La société DSM Nutritional Products France reproche en outre aux premiers juges d’avoir confondu le temps assimilé à du travail effectif pour le calcul de la durée du travail et celui assimilé à du travail effectif au titre de la rémunération, qui n’est pas pris en compte pour le décompte des heures supplémentaires.
La société DSM Nutritional Products France fait également valoir que la note qui invite les ouvriers à relever leur équipier cinq minutes avant la fin de poste est affichée seulement dans le bâtiment 15, qu’elle n’a aucune valeur obligatoire et qu’elle ne mentionne aucune passation de consignes, celle-ci s’opérant seulement entre chefs d’équipe, lesquels sont tenus d’être présents quinze minutes avant la fin de poste de l’équipe descendante. De plus B C, qui ne serait pas intégré à une équipe mais aurait pour mission de pallier des absences imprévues, ne serait pas tenu de se présenter avec cinq minutes d’avance à son poste de travail.
La société DSM Nutritional Products France invoque également l’accord d’aménagement du temps de travail, prévoyant que les temps d’habillage, de déshabillage et de passage des consignes sont compensés par l’intégration des pauses repas du personnel posté dans le calcul du temps de travail effectif. Durant ces pauses repas d’une durée rémunérée d’une demi-heure, les salariés ne seraient jamais rappelés, ou « rappelés que de manière tout à fait exceptionnelle en cas de problème particulier », et ils pourraient ainsi vaquer à leurs occupations personnelles sans se tenir à la disposition permanente de l’employeur. En pratique, les temps d’habillage et de déshabillage, de douche et de passage des consignes se situeraient entre l’heure d’arrivée et l’heure de départ enregistrées par le système automatique, et, outre les moments de convivialité en salle de détente faisant suite au pointage, le salarié bénéficierait également d’une pause café de quinze à trente minutes et d’une pause repas de quarante-cinq à soixante minutes.

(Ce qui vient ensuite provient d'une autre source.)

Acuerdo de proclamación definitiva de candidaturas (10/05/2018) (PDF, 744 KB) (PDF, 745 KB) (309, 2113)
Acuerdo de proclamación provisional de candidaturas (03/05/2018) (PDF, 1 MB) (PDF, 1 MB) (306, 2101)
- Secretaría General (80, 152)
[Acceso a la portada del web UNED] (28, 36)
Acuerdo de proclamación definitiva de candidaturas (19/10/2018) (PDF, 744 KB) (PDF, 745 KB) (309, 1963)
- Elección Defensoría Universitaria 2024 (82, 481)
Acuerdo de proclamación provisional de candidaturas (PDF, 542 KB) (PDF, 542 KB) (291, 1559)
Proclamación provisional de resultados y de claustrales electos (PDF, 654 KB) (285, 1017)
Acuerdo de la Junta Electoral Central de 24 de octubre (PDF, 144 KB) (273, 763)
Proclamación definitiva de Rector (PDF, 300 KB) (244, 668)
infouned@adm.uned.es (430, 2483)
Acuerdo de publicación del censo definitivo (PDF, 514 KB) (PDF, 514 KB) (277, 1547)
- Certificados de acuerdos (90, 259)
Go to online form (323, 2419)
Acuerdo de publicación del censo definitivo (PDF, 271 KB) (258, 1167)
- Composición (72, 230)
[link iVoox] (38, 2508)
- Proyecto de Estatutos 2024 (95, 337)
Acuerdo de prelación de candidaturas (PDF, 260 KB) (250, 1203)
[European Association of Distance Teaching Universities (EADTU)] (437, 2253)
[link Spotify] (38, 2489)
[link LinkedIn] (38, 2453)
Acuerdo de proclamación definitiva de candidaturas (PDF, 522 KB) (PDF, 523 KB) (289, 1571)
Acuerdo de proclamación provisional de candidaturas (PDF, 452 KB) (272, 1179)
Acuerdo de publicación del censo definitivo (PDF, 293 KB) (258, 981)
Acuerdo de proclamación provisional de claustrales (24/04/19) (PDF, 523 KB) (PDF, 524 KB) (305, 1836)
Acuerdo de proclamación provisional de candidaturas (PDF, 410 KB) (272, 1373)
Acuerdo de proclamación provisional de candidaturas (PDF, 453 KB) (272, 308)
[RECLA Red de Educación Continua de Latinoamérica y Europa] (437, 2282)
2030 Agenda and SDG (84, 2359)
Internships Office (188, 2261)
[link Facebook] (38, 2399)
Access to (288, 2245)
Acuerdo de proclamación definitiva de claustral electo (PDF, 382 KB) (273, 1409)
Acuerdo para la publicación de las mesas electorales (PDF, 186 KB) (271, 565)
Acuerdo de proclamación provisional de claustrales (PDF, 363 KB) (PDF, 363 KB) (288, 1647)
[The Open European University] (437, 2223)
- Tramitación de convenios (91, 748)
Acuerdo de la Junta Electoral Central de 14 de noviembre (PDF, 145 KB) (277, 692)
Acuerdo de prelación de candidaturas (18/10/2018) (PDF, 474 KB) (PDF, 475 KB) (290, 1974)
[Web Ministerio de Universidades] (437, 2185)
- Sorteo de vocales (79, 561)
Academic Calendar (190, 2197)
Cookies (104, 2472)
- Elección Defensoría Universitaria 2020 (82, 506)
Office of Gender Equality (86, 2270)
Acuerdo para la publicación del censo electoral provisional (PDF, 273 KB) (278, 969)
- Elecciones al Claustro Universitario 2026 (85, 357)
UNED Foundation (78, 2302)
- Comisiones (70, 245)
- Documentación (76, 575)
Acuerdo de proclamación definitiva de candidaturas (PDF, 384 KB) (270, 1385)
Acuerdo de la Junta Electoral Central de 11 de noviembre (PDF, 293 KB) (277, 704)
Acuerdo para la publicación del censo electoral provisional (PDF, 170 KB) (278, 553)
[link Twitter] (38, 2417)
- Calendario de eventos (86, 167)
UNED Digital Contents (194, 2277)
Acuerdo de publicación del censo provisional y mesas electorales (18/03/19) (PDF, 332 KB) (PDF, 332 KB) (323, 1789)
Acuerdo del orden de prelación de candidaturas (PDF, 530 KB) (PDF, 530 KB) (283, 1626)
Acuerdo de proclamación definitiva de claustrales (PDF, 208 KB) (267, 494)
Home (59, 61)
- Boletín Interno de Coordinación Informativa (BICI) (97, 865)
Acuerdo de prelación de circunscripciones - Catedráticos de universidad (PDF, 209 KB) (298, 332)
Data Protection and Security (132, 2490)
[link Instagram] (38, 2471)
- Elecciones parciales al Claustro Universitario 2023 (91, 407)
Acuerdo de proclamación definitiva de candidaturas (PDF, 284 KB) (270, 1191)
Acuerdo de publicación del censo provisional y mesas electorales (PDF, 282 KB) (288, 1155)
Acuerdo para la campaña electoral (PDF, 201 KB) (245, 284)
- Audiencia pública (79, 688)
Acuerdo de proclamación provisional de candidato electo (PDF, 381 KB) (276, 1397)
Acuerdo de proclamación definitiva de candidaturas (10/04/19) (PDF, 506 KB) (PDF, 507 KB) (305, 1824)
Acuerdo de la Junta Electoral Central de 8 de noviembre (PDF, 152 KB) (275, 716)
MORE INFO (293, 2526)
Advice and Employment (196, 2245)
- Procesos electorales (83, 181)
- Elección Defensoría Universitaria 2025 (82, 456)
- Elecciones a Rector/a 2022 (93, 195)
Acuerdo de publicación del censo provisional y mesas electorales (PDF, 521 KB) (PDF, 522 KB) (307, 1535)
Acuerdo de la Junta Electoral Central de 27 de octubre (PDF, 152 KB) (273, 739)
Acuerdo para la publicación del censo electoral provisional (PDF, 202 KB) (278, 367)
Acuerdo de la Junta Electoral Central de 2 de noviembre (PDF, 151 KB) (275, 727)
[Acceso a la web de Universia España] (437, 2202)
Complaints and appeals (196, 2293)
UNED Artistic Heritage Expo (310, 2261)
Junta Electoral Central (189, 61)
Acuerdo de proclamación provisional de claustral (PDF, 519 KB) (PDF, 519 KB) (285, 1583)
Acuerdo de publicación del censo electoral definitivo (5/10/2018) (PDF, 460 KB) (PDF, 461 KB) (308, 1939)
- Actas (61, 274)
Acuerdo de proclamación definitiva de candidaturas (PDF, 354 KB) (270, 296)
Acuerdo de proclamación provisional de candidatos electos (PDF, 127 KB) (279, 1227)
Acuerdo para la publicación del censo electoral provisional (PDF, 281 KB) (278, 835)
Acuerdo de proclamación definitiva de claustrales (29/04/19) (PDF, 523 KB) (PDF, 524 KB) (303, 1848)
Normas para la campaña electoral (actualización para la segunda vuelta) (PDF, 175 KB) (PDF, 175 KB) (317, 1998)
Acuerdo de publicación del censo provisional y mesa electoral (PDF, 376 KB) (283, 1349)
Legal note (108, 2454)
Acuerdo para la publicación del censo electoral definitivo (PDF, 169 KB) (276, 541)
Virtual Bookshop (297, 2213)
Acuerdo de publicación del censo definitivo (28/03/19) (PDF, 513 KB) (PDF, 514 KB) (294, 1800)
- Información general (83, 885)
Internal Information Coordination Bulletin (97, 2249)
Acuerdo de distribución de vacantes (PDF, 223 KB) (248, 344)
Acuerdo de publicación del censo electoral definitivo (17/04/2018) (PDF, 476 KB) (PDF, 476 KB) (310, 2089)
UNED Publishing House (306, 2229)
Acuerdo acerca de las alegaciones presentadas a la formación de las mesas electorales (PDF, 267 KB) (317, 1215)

La société DSM Nutritional Products France conteste en tout état de cause avoir exécuté de mauvaise foi le contrat de travail.
Par ailleurs la société DSM Nutritional Products France s’oppose à la demande d’B C, nouvelle en cause d’appel, tendant au paiement de jours de réduction du temps de travail, en soutenant que le salarié se fonde sur une hypothèse théorique sans s’expliquer sur les jours effectivement travaillés et qu’il commet de nombreuses erreurs de calcul.
En ce qui concerne l’intervention du syndicat C.G.T., la société DSM Nutritional Products France soutient que celui-ci doit rapporter la preuve du dépôt de ses statuts et de l’éventuel renouvellement, que son représentant doit justifier d’une autorisation donnée par le bureau ou par le secrétaire du syndicat et qu’en tout état de cause les demandes tendant à ce que l’employeur soit condamné à appliquer à l’ensemble des salariés la décision à intervenir sont irrecevables.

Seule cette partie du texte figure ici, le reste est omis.